Speaker
Description
The efficient detection of terahertz (THz) waves remains a critical challenge, despite the vast potential of the THz spectrum. We present a method to significantly enhance the sensitivity of THz detectors featuring a metallic antenna on a conducting film with a dielectric substrate. The study utilizes mercury-cadmium-telluride (HgCdTe), a proven semiconductor for infrared detection, extending its capabilities into the THz range.
Our approach proposes leveraging the Fabry–Pérot (FP) interference effect to maximize the electromagnetic (EM) energy absorbed within the conducting film by precisely adjusting the substrate thickness.

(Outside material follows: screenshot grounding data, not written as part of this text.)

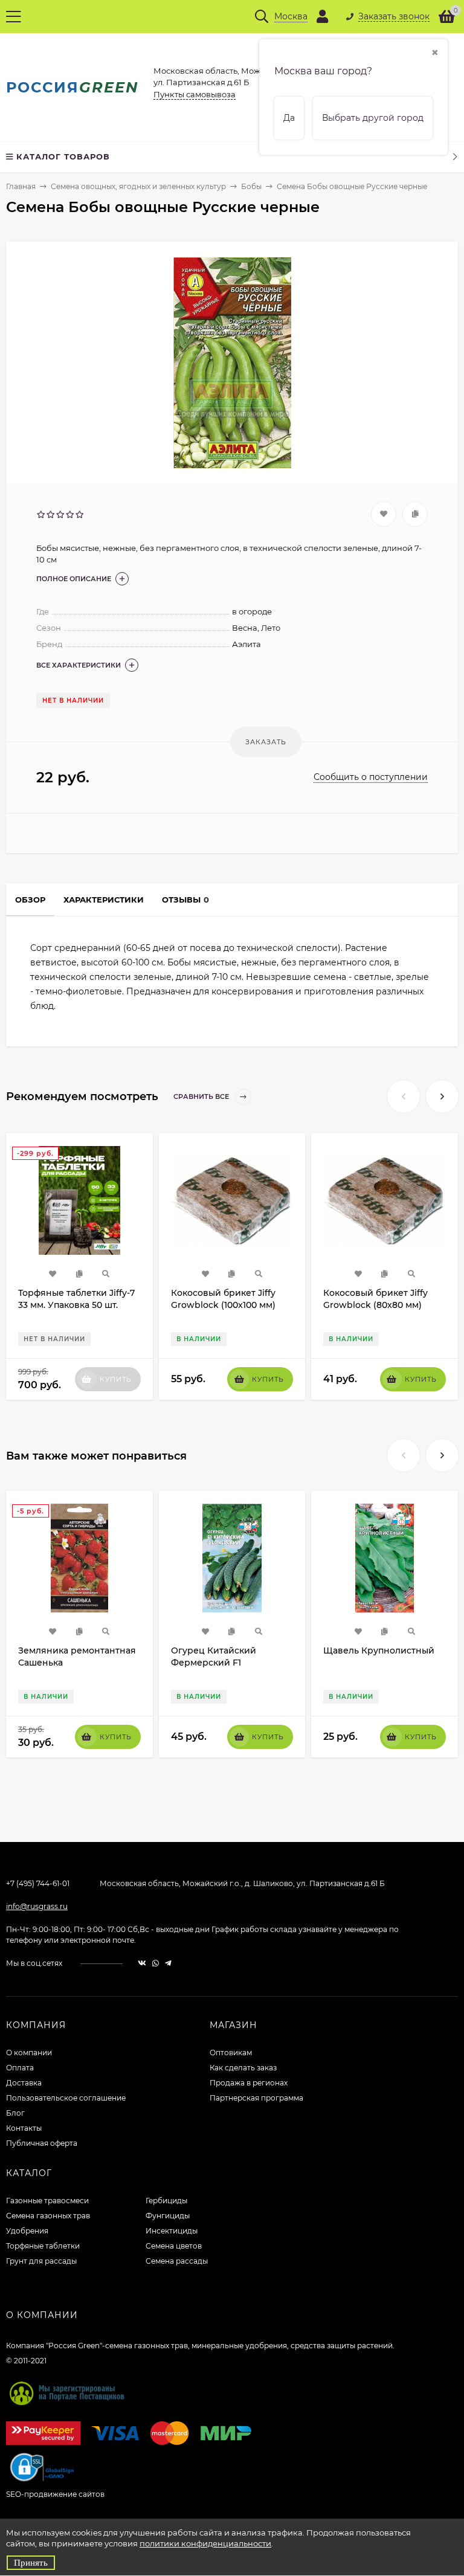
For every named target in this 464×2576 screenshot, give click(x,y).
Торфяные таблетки (43, 2245)
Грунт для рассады (41, 2260)
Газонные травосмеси (47, 2200)
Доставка (24, 2082)
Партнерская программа (256, 2097)
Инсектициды (172, 2230)
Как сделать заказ (243, 2067)
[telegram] (168, 1963)
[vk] (142, 1963)
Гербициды (166, 2200)
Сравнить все (202, 1096)
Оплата (20, 2067)
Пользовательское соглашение (66, 2097)
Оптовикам (231, 2052)
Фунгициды (168, 2215)
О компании (29, 2052)
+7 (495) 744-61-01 (37, 1883)
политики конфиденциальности (205, 2543)
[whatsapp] (155, 1963)
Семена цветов (174, 2245)
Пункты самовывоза (194, 94)
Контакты (24, 2128)
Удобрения (27, 2230)
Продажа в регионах (249, 2082)
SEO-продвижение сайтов (55, 2494)
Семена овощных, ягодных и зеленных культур (138, 186)
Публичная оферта (41, 2143)
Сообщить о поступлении (371, 776)
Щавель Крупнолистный (378, 1650)
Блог (15, 2112)
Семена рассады (177, 2260)
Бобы (251, 186)
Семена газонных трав (48, 2215)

We modeled and fabricated THz detectors consisting of a bow-tie antenna on a p-type HgCdTe film with a CdZnTe substrate. Electrodynamic modeling and simulations, focusing on the 140 GHz frequency, revealed that the EM energy oscillates dramatically as a function of substrate thickness. Simulations predicted that average field intensity in the film could be enlarged by using the optimal substrate’s thickness.

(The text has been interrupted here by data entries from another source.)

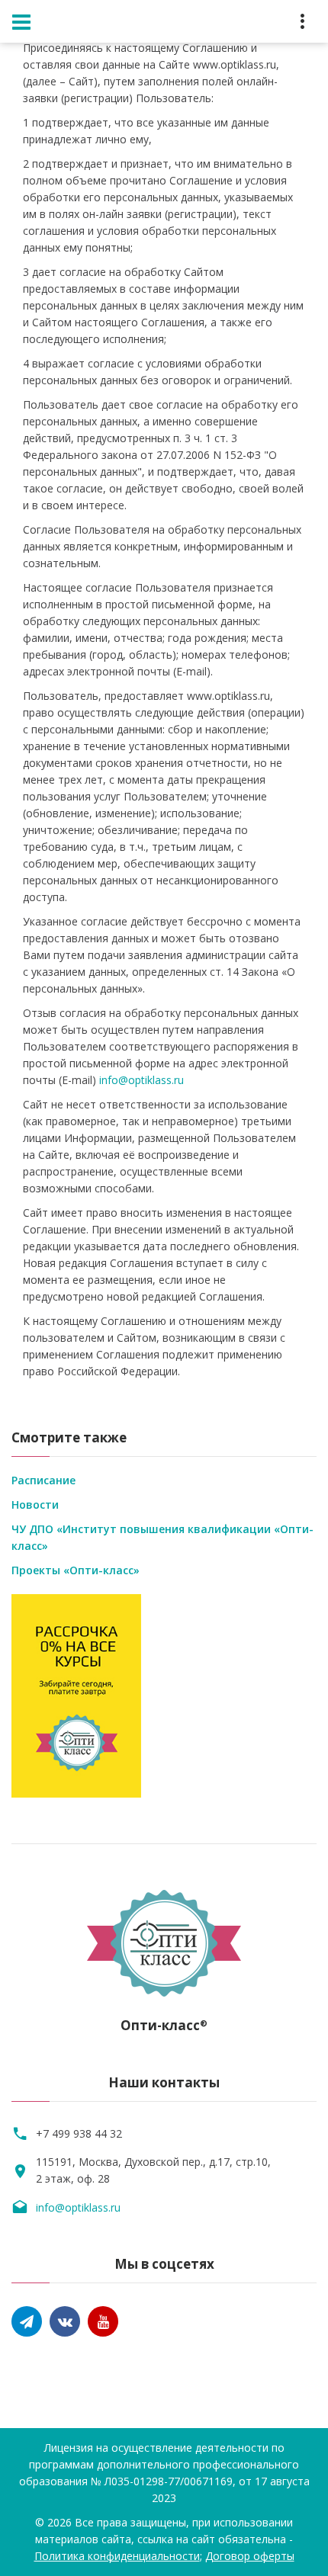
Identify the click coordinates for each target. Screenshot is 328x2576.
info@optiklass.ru (141, 1080)
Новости (35, 1504)
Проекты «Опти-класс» (75, 1570)
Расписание (43, 1480)
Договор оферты (249, 2556)
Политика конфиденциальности (117, 2556)
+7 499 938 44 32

Experimental results comparing samples with near-optimal and non-optimal CdZnTe substrate thicknesses confirmed the theoretical predictions. The optimization strategy yielded more than a threefold increase in sensitivity (an enhancement factor of approximately 3.2 in photoresponse: 3.63 nA vs 1.14 nA). This technique provides a practical and effective way to significantly improve the sensitivity of single-frequency or narrow-band THz detectors without requiring complex fabrication changes or cryogenic cooling systems. Furthermore, this substrate optimization method is compatible with established semiconductor manufacturing processes, suggesting potential for integrated dual-band IR-THz systems based on the HgCdTe platform.